With the advent of the irrationally popular TV adaptation of Robert Kirkman’s comic book The Walking Dead, the age old zombie genre is very much in vogue. They’ve always been there – White Zombie (1932) was an early classic as was Jacques Tourneur’s I Walked with a Zombie (1943), but of late the emphasis on originality has never been stronger. Granted, this has achieved mixed results from the schlocky Big Tits Zombie (2010) to the genius of Juan of the Dead (2010). In Goal of the Dead we see ‘the beautiful game’ attract the interest of the undead in this French movie from one of the co-directors of the excellent La Horde (2009).
Sam Lorit (Lenoir) is about to make a return to his hometown. He plays for high flying Olympique de Paris who have on their calendar a less that glamorous fixture against Caplongue. Sam’s hometown doesn’t exactly welcome him with open arms, as they feel that when he left them well over a decade ago it represented a rather direct two fingers in the face of his adoring public in the town he was born.
Everyone in Caplongue is prepared with a succession of vitriolic tirades against their most hated son, none more so than Jeannot (Sebastien Vandenberghe) who when Sam took the step towards a professional career, he was left floundering in this backwater town. Jeannot’s father took pity on his son during this act of abandonment, and has since assisted in building his son up (through illegal means no less) to be quite the feted brick shithouse. On the night before the big match however, Jeannot’s Dad goes a little too far with the steroid injections, and before we can say methandrostenolone he’s developed into a raging monster hell-bent of carnage.
My opinions on Goal of the Dead displayed a level of indecision more associated with a cat caught in the headlights of oncoming car. There’s so much to like here – from the regular doses of dark humour, to some quite outstandingly lavish gore to be fawned over with puppy-eyed admiration. The narrative on the other hand is pretty much cliché central, not that we all rush to see a zombie movie for the quality of the storyline, BUT it does prevent this feature from entering the undead hall of fame. The running time I found to be really prohibitive and it led to the film getting bogged down in some parts which really restricted the zippy flow that it should have aspired to achieve. Granted, Dawn of the Dead (1978) was over two hours – but this is no Romero film.

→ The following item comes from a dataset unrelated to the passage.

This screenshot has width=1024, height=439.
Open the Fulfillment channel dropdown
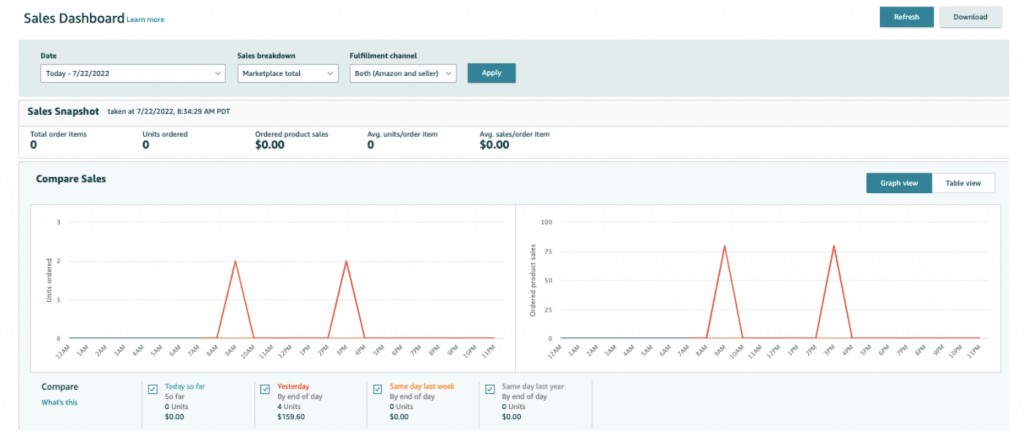403,73
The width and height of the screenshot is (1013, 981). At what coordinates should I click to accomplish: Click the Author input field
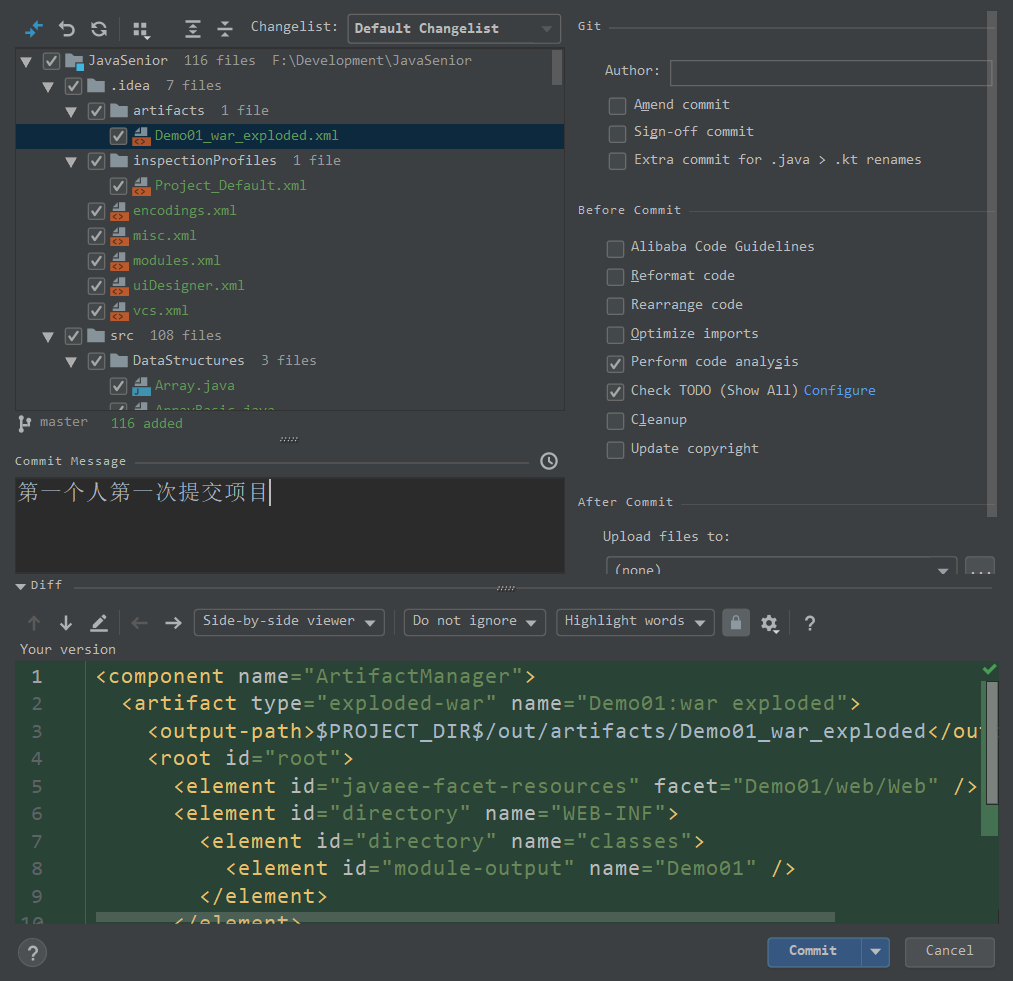(x=830, y=72)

My biggest gripe though is saved for the film being spilt into two. After 55 mins we fade to black swiftly followed by a set of opening credits as we begin ‘the second half’. In other territories where the film may have been released as two 80 minute features then fine, but to put it on DVD in the UK with the split still intact makes no sense at all, and only serves to disrupt the flow of a film that was already struggling for continuity. Goal of the Dead is impossible to dislike, but you can’t help but feel a sense of frustration that the length and the endless subplots have prevented this from becoming the Gallic horror classic that it deserves to be.